- **WHAT YOU NEED TO DO**:
1 – Please change "death_timeout" to "idle_timeout" in the forum thread, starting with "One thing i've" and going on through "find any file.", and write out that stretch.
2 – In the forum thread, how does each worker connect to the scheduler?
--- START GIVEN TEXT ---
Yup, waiting to hear back.

One thing i've been wondering. Where is the scheduler.json? In the docs it suggests that creating a client should create a ~/scheduler.json in the /home/$USER/scheduler.json location. I never seem to find such a file. The reason I was wondering is that when I set death_timeout to a long duration, I can go through the process to create the juypter lab notebook. I can ssh tunnel just fine, but it doesn't sync up to that client. But I can't quite seem to find any file.

(pangeo) [b.weinstein@c21b-s18 .dask]$ cd ~
(pangeo) [b.weinstein@c21b-s18 ~]$ ls
dask-jobqueue  dask-worker-space  DeepForest  logs  miniconda3

@mrocklin
Copy link
Member

mrocklin commented Mar 23, 2018 via email

@jhamman
Copy link
Member

jhamman commented Mar 23, 2018

@bw4sz -

Where is the scheduler.json? In the docs it suggests that creating a client should create a ~/scheduler.json in the /home/$USER/scheduler.json location. I never seem to find such a file.

  • we don't utilize the scheduler.json file in dask-jobqueue. Which docs were you looking at?

Since dask is working through a MPI connection

  • MPI is not being used here. Each worker is started a seperate process and connects to the scheduler via TCP Address.
--- END GIVEN TEXT ---
--- START ENTRIES SHOWN ---
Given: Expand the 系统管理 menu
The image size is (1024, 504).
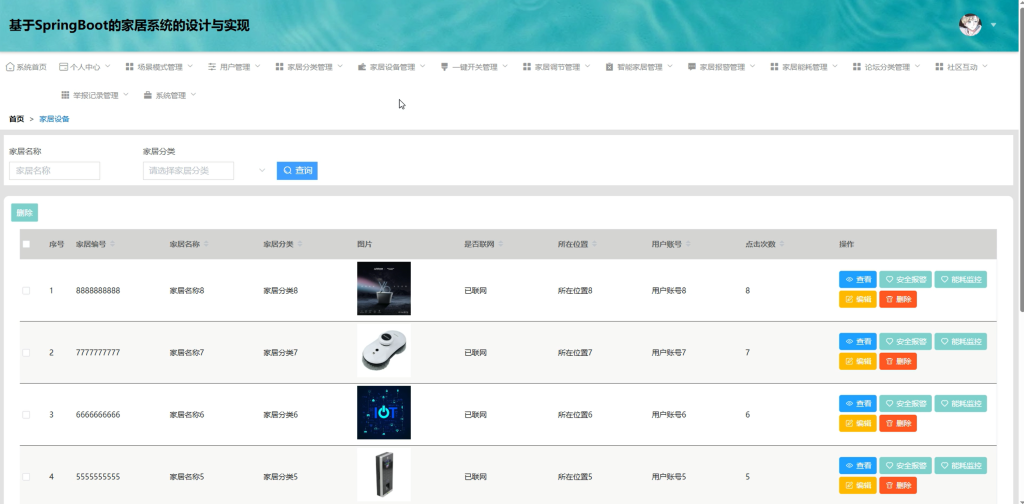Looking at the screenshot, I should point(170,95).
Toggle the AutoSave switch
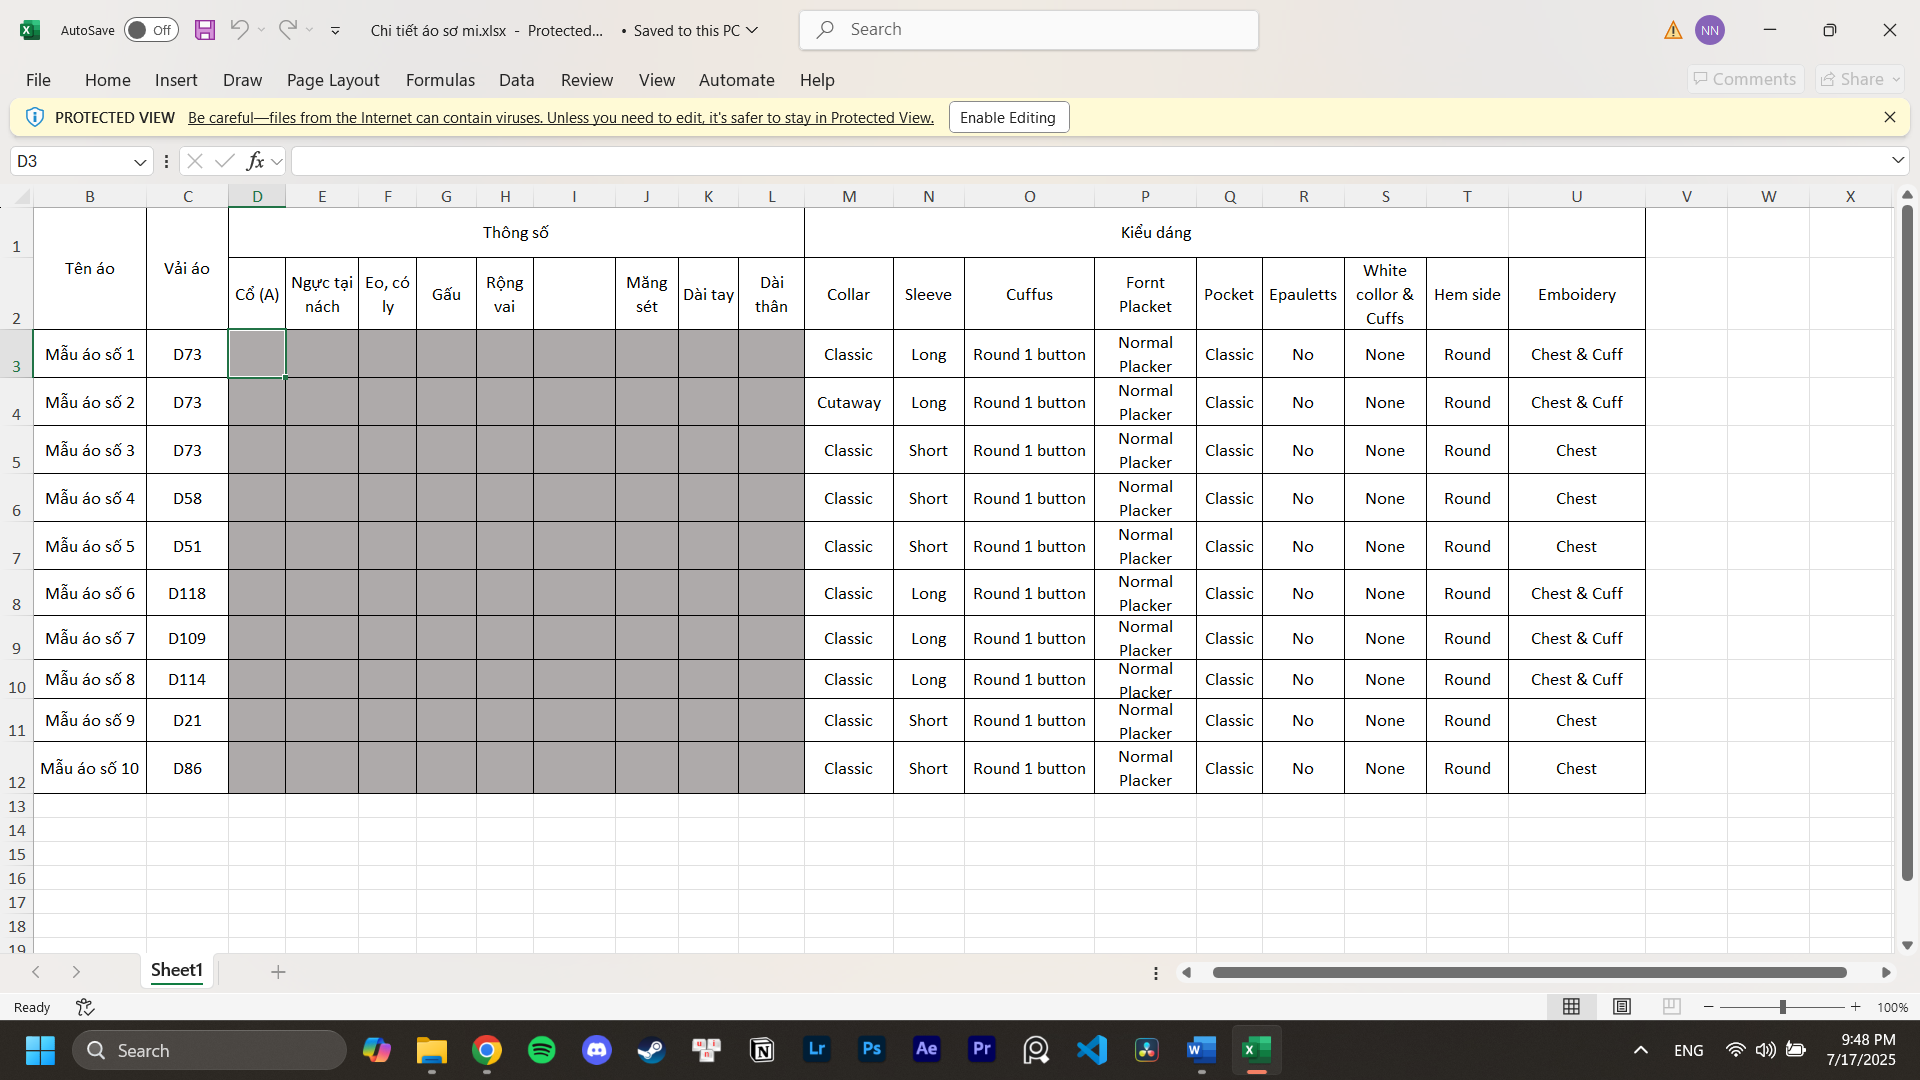 click(151, 30)
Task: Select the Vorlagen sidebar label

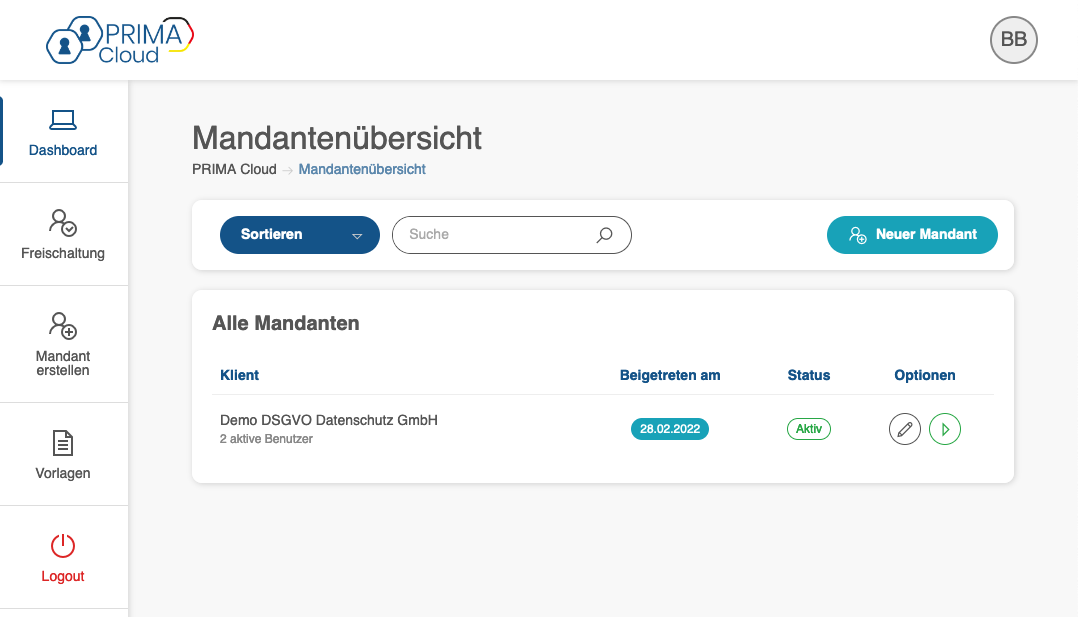Action: pos(63,473)
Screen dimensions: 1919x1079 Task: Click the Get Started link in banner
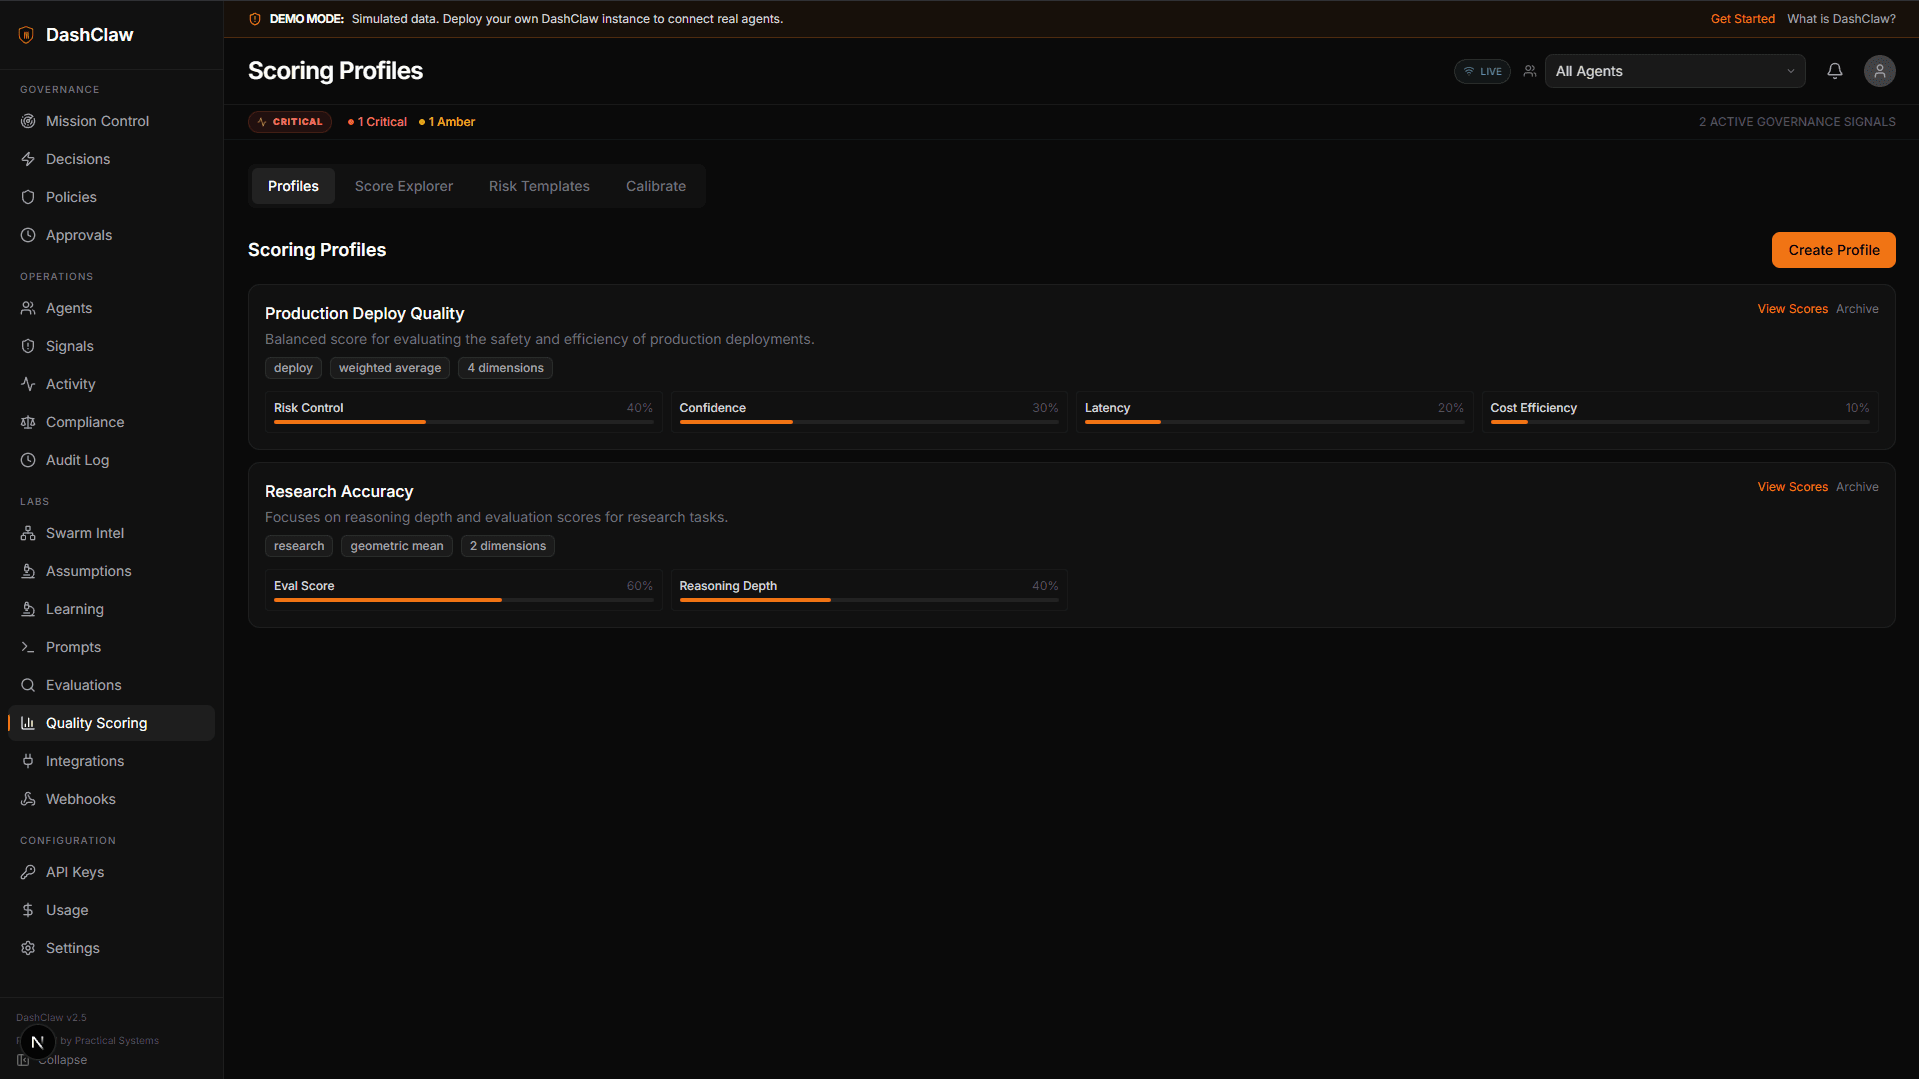click(1742, 19)
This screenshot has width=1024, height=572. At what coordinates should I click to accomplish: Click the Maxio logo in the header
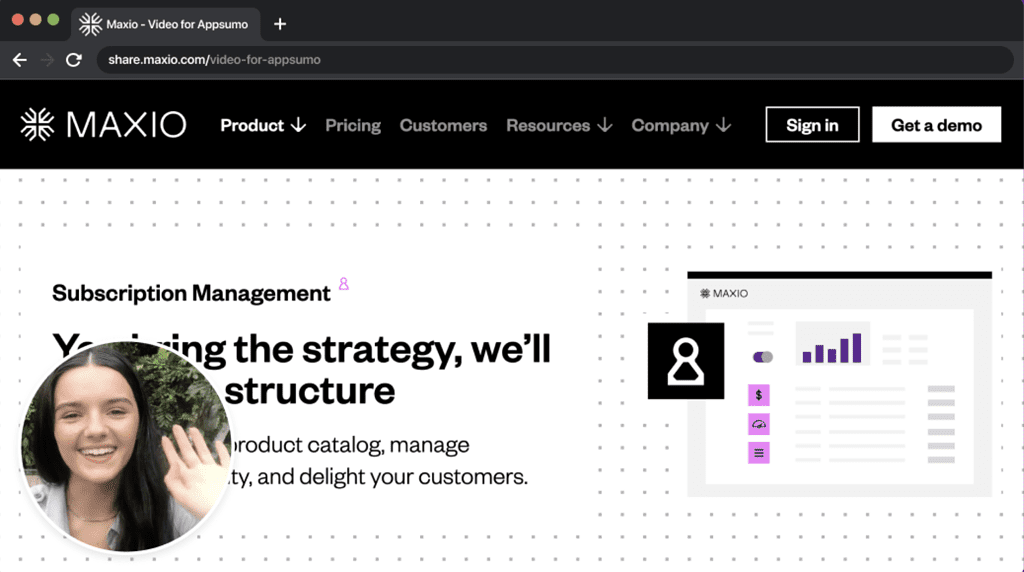[103, 125]
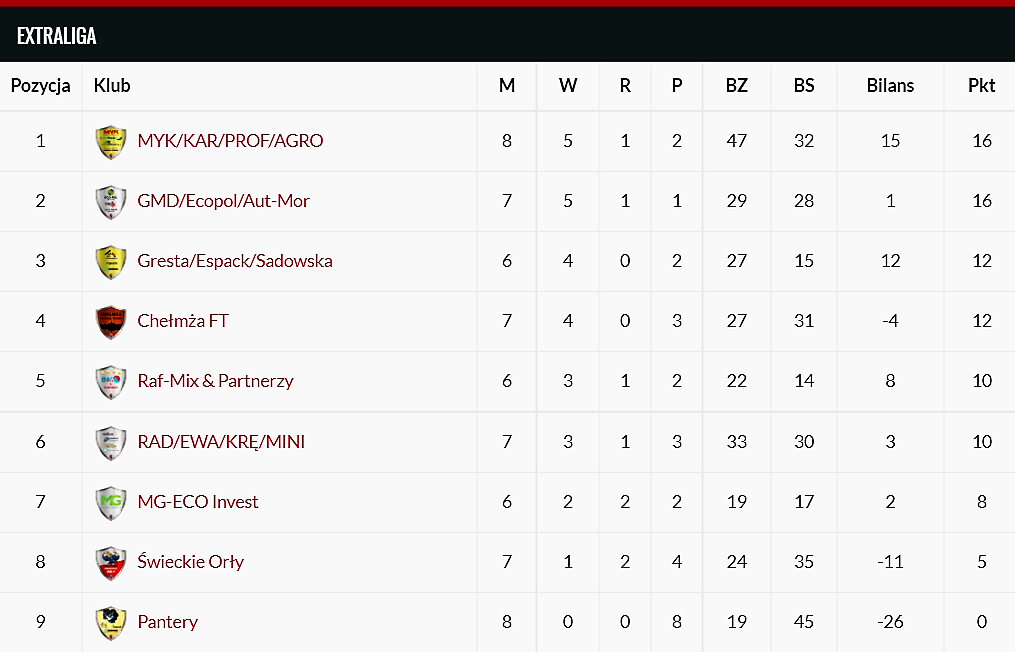
Task: Visit the Chełmża FT club link
Action: point(183,320)
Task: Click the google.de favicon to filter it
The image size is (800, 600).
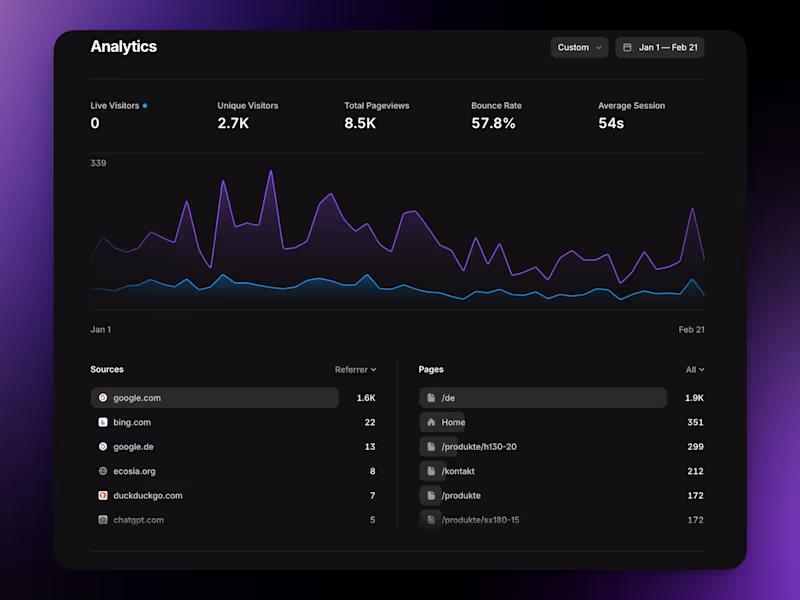Action: tap(103, 446)
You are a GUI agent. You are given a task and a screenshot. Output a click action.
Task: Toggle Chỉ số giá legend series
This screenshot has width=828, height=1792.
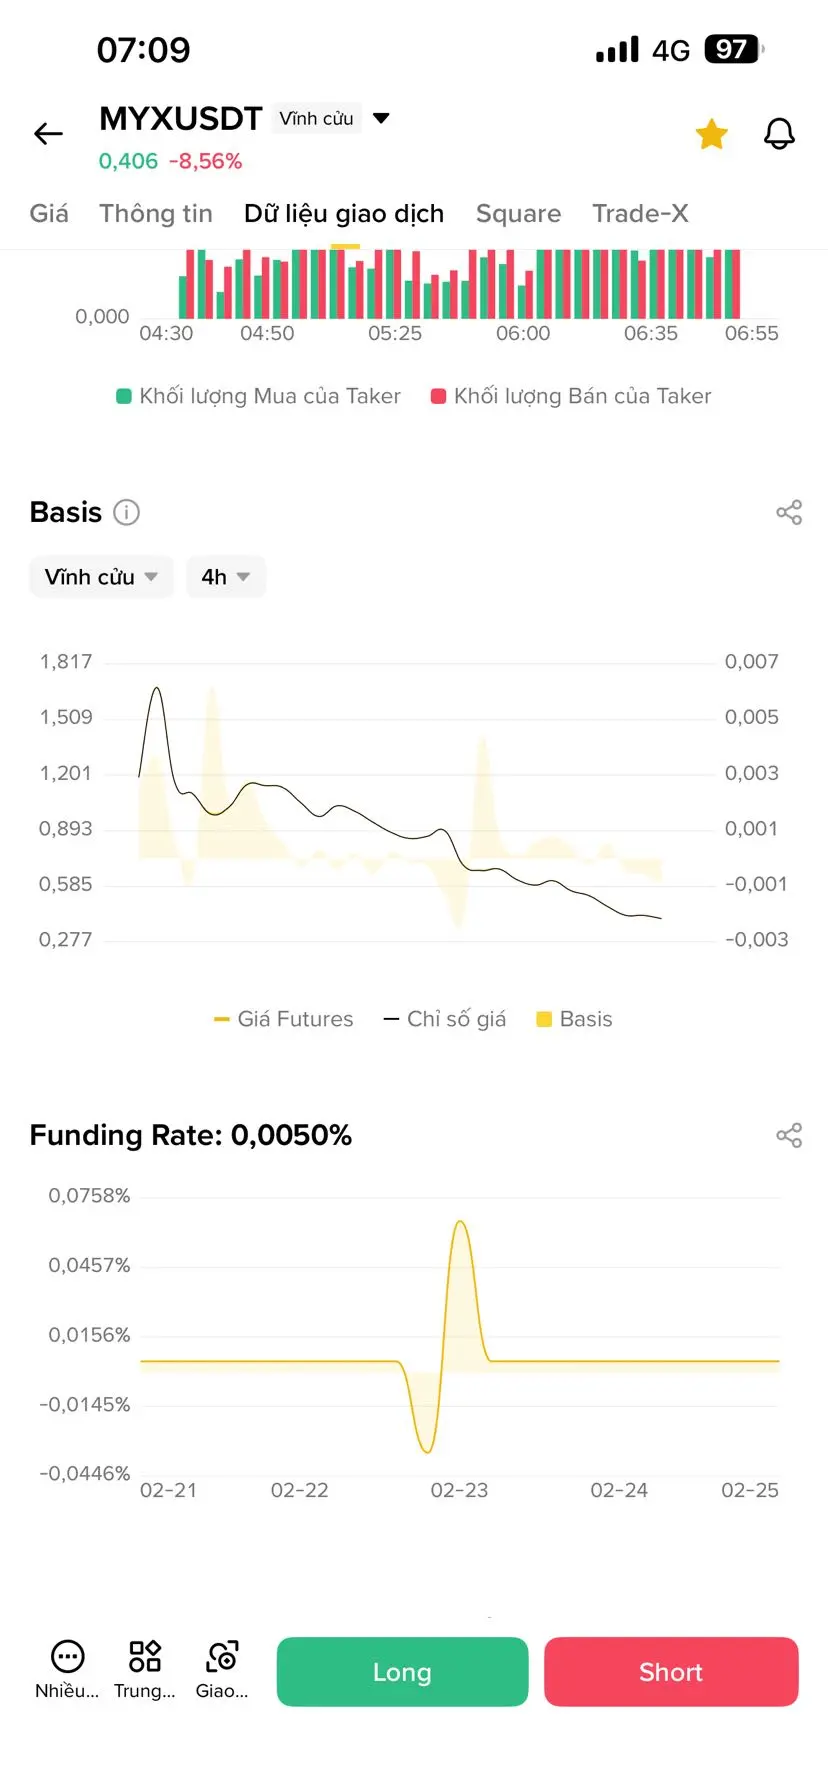tap(445, 1019)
--- END ENTRIES SHOWN ---
- **ANSWERS IN ORDER**:
1 –
One thing i've been wondering. Where is the scheduler.json? In the docs it suggests that creating a client should create a ~/scheduler.json in the /home/$USER/scheduler.json location. I never seem to find such a file. The reason I was wondering is that when I set idle_timeout to a long duration, I can go through the process to create the juypter lab notebook. I can ssh tunnel just fine, but it doesn't sync up to that client. But I can't quite seem to find any file.

2 – Via TCP address.